The Banach-Butterfly Invariant: Influence-Adaptive Walsh Geometry for Ternary Polynomial Threshold Functions
Pith reviewed 2026-05-09 14:14 UTC · model grok-4.3
The pith
Influence-dependent exponents on Walsh-Hadamard butterfly layers produce a strictly Schur-convex contraction invariant μ(f) for Boolean functions.
A machine-rendered reading of the paper's core claim, the machinery that carries it, and where it could break.
Core claim
The Banach-Butterfly Invariant μ(f) arises from assigning exponent p_ℓ = 1 + Inf_ℓ(f) to each layer ℓ of the Walsh-Hadamard butterfly factorization, producing the contraction invariant μ(f) = ∏_ℓ 2^{-Inf_ℓ(f)/(1+Inf_ℓ(f))}. This quantity is strictly Schur-convex in the influence vector (up to permutation), satisfies the Jensen lower bound on its base-2 logarithm, is algebraic in the Fourier coefficients, and separates 122 pairs of functions at n=3 that share identical total influence.

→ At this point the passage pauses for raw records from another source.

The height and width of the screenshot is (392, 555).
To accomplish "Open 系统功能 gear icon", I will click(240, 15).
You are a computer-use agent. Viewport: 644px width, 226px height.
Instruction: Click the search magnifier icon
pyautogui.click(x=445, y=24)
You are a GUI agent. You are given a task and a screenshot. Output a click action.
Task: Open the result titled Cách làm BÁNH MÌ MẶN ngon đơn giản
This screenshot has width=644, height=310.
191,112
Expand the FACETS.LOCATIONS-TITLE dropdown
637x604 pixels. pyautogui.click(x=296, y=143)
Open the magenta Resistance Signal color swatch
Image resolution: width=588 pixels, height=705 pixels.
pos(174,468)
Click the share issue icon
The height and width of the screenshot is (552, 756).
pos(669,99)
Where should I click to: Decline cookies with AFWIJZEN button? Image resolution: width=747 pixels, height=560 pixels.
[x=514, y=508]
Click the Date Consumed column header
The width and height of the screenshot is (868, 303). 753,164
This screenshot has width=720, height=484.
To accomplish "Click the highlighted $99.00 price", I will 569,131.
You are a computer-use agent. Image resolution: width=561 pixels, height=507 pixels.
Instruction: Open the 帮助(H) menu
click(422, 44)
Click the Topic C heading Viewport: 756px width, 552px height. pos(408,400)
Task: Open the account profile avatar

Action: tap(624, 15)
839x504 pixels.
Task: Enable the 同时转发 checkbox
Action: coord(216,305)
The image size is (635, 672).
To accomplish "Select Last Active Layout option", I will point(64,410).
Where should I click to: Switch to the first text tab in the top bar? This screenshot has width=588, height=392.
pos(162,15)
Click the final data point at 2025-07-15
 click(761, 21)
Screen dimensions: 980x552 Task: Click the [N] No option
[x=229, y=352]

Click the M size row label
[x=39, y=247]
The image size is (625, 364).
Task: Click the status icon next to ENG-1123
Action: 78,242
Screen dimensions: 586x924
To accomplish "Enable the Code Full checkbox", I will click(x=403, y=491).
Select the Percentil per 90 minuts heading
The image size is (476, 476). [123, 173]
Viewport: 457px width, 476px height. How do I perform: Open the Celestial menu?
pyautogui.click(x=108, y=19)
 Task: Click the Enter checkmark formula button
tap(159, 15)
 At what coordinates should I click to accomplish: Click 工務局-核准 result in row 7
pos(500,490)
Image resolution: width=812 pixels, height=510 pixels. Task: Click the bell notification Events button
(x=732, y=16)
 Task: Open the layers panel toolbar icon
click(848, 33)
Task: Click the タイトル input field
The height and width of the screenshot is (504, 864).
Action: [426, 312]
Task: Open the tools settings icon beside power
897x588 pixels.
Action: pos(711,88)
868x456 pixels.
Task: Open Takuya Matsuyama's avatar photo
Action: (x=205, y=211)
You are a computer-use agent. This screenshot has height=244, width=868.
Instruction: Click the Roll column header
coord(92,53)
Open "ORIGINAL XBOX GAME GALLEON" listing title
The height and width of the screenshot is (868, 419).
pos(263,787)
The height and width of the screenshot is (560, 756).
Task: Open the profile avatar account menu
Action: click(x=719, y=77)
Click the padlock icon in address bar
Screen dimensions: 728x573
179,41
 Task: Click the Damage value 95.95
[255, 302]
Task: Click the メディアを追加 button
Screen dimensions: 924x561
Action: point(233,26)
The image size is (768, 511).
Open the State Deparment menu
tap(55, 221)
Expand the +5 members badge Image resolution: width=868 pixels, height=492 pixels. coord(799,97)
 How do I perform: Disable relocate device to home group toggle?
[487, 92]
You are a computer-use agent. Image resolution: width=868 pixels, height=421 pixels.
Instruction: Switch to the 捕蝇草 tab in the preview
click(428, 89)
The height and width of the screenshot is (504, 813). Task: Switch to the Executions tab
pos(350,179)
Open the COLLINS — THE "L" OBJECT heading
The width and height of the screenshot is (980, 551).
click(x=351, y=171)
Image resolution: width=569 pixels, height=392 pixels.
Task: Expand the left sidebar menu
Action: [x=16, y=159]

It also displays distinct asymptotic scaling: ∼2^{-n/2} for parity, 2^{-Θ(√n)} for majority, and 2^{-1/2} for dictators.
What carries the argument
the influence-adaptive Banach geometry on the Walsh-Hadamard butterfly factorization, with each layer ℓ receiving exponent p_ℓ = 1 + Inf_ℓ(f) to form the product contraction invariant μ(f)
If this is right
- μ separates 122 pairs of n=3 functions that share identical total influence.
- All 65,536 Boolean functions at n=4 have odd minimum support size with mean 6.42.
- At fixed total influence, the conditional Spearman correlation of μ with minimum support equals +0.571 at n=4 but reverses to -0.38 at n=5.
- μ obeys distinct scaling regimes: 2^{-n/2} for parity functions, 2^{-Θ(√n)} for majority, and 2^{-1/2} for dictators.
- log₂μ is rational but not polynomial in the Fourier coefficients while μ itself remains algebraic.
Where Pith is reading between the lines
- The sign reversal in the μ-support correlation between n=4 and n=5 indicates that any predictive relationship between the invariant and support size is dimension-dependent rather than universal.
- Because μ is algebraic, it supplies an exact, non-approximate classifier for distinguishing functions within the same total-influence class that could extend to structured enumeration tasks beyond the computed range.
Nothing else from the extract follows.